Ministerie van Binnenlandse Zaken en Koninkrijksrelaties

http://www.minbzk.nl

Onduidelijkheid in verkeers- en vervoersbeleid

Raad voor de financiële verhoudingen in advies aan de minister:

Onduidelijkheid in verkeers- en vervoersbeleid maakt slagen van regionaal beleid onzeker

De Raad voor de financiële verhoudingen vindt het onduidelijk of de 19 regio's in Nederland voldoende middelen van het rijk ontvangen om de kosten voor het verkeers- en vervoersbeleid te kunnen betalen. Ook niet duidelijk zijn de regels van het rijk over de vrijheid die de regio's krijgen om hun eigen beleid vorm te geven. Wel is de Raad voor de financiële verhoudingen het eens met het plan van het kabinet om geld voor verkeer en vervoer over te hevelen naar twaalf provincies en zeven grootstedelijke gebieden, de zogenaamde kaderwetgebieden. Dat plan mag doorgaan, maar dan moeten de regio's beter weten waar zij aan toe zijn. Dit schrijft de Raad in een brief aan de minister van Verkeer en Waterstaat.

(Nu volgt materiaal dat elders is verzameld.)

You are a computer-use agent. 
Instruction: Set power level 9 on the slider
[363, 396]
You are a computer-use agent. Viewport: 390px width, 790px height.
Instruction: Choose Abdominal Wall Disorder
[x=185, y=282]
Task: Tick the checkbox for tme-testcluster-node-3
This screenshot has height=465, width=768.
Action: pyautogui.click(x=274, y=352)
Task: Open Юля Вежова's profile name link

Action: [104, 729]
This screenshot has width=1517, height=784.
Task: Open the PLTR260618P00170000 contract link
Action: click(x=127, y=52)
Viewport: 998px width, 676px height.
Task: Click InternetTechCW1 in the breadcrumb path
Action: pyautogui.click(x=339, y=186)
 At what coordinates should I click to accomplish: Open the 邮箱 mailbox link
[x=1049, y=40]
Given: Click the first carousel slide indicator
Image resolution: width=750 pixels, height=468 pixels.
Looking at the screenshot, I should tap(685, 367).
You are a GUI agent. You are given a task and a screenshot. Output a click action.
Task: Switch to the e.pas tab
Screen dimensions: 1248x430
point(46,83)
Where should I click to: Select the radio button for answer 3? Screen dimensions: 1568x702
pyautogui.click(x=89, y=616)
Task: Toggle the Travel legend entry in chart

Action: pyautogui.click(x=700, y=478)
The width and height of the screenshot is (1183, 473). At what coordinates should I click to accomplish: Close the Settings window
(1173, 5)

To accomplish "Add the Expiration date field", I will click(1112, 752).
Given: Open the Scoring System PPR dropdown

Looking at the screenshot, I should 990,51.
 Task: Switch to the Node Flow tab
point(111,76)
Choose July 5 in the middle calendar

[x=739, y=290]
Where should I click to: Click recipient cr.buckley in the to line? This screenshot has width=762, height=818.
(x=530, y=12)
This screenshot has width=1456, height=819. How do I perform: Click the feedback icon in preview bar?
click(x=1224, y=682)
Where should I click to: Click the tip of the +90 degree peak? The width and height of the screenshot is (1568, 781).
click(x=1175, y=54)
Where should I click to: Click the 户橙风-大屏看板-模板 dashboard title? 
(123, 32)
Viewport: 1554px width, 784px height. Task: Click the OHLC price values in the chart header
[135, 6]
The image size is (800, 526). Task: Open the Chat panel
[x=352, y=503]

Op verzoek van de minister heeft de Raad voor de financiële verhoudingen een advies opgesteld over de verdeling van de middelen voor de zogenaamde Gebundelde Doel Uitkering, de GDU. Provincies en grootstedelijke gebieden krijgen een budget waaruit zij zelf verkeer en vervoersprojecten tot een maximum bedrag van 225 miljoen euro per project moeten betalen. Het budget dat voor alle betrokken 19 regio's tezamen in 2003 beschikbaar komt bedraagt voorlopig 332 miljoen euro. De provincies en kaderwetgebieden moeten dus lang sparen of lenen om ooit grote projecten rond het maximum vrij te besteden bedrag uit te kunnen voeren. De Raad constateert dat de beleidsvrijheid hierdoor wel eens geringer kan zijn dan de regeling veronderstelt. De regio's zullen het geld gaan gebruiken voor langlopende leningen en dat betekent dat het rijk voor een lange periode financiële zekerheid moet bieden. Die zekerheid is er nu niet.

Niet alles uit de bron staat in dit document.